Fostering Connection (and free conversation cards)

Fostering Connection (and free conversation cards) We were made for connection, and if we're not enjoying it now, one day we will if we don't lose heart.

I cried while giving a devotional talk to my church's mom's group. That's not unheard of. I usually share personal or vulnerable things, so emotions being attached is normal. This particular time two years ago, however, was a little different.

I didn't cry because of what I shared; I cried because as I stood in front of that group of women telling about a challenging thing we were going through, I realized that was the first time I had talked about it with any friends at all.

I felt so deeply alone in that moment realizing I had been carrying this thing myself. I was sharing a story publicly that I had yet to connect and share privately.

I believe our stories matter and I believe in the power of us telling and receiving those stories. But there's generally stages to that sharing. It starts close to ourselves, perhaps in prayer or as we process with pen and paper or to a spouse. Then it's shared in other safe places like with a counselor and a close friend or two. It could also be shared in a small group, among friends or in some type of support group.

As all of those things happen, we bring our stories together and we relate with each other. We're no longer alone with this story, we're surrounded with support and the deep healing work of connection.

We shortchange ourselves of that meaningful necessary connection when we don't share our stories in smaller, more personal ways. When we jump straight to sharing our experiences publicly in a blog post, on Facebook, or for a devotional, or if we don't share them at all, we're still as alone with it as we were before.

We are made for connection. And struggling in friendships doesn't exclude us from that connection.

The many words I've written and spoken have rarely been about friendship, because I struggle with it. I often feel like I don't belong, or wonder like Mindy Kaling's so-relate-able book title, Is everyone hanging out without me? When I go through a challenging season, I disappear from my friends not reaching out or making an effort. The term "ghosting" was made up for people like me.
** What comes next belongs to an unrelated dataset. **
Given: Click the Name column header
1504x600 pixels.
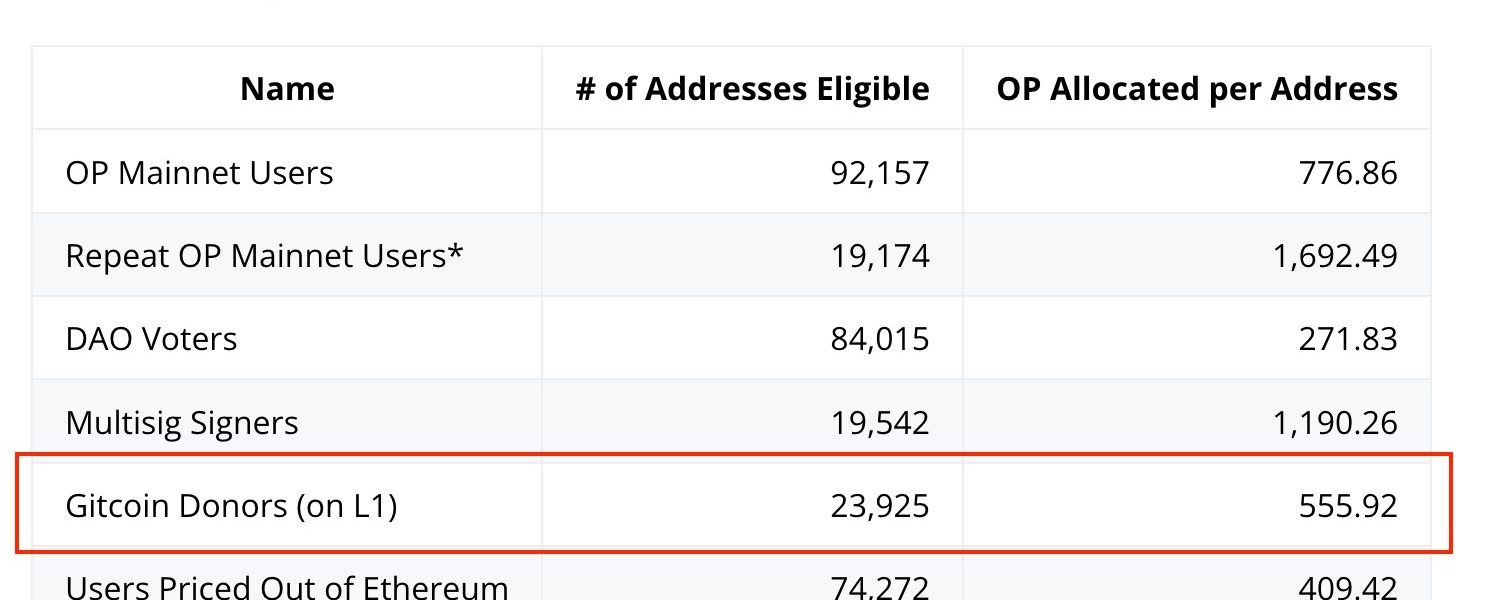Looking at the screenshot, I should (287, 89).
Those struggles with friendship don't exclude me from connection. When asked in high school if I'd rather 10 acquaintances or 1 close friend, I always chose the 1 close friend. I want meaningful connection, and I don't get that in easy breezy conversations with people I hardly know. But I've learned I can experience connection with people I hardly know when we show up ready for connection.

How meaningful connections happen, and 80 conversation starters to inspire meaningful connections.

Connection Happens When…


Following is a little more about those meaningful connections and what makes them happen. Then, grab these conversation cards to inspire meaningful connection with your friends, during a girls night, or for some other small group gathering.
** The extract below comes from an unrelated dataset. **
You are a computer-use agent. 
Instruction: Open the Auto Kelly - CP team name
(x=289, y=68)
1. Connection happens when we offer connection first.
He who sows sparingly will reap sparingly, and he who sows bountifully will reap bountifully. 2 Corinthians 9:6-7 
Give, and it will be given to you: good measure, pressed down, shaken together, and running over will be put into your bosom. For with the same measure that you use, it will be measured back to you. Luke 6:38 
The generous soul will be made rich, And he who waters will also be watered himself. Proverbs 11:25
If we want to be encouraged and supported, we have to encourage and support. If we want to be invited, we need to invite. If we want to be asked how we're doing by someone who means it and wants our genuine answer, then we need to genuinely ask and await the answer from others. We need to do to others what we wish was done to us. Blessed is she who makes the first move.

2. Connection happens when we tell our stories and let others tell theirs.
Bear one another’s burdens, and so fulfill the law of Christ. Galatians 6:2
Our stories matter. They're ultimately retellings of the story of salvation. By telling our stories, we’re claiming our need for and acceptance of salvation and inviting others to identify Christ in their stories, too. It’s never too late to let Jesus take over the writing of our story and even to help us reconcile or make sense of our past. Our complete-ish stories shared (with a friend, in a group, as a testimony, in an article) let others know they’re not alone, they tell about Jesus and offer an invitation to come-and-see, and they offer hope in the hurt. We don’t just experience for ourselves, we experience for a collective gain.

3. Connection happens when we love like Jesus loves, in person with our whole self.
This is My commandment, that you love one another as I have loved you. John 15:12
Jesus could have loved us from afar--and he did/does. But He also came to live on this earth, to interact and talk and heal and connect. When Jesus tells us to love like Him, I believe that's what He means. Love in person with our whole self. Be present to those around us. In real life. And if we're going to use technology, may it still be personal. May we still use uplifting words in personal messages to connect in genuine ways.

4. Connection happens when we are in Christ.
Though I speak with the tongues of men and of angels, but have not love, I have become sounding brass or a clanging cymbal. ...Love bears all things, believes all things, hopes all things, endures all things. 1 Corinthians 13:1, 7
Just as the motions of love without love is nothing, so are our acts of connecting without Christ equally lacking. When we connect in Christ first, our connections with others bring new meaning and a deeper hope that transcends this moment.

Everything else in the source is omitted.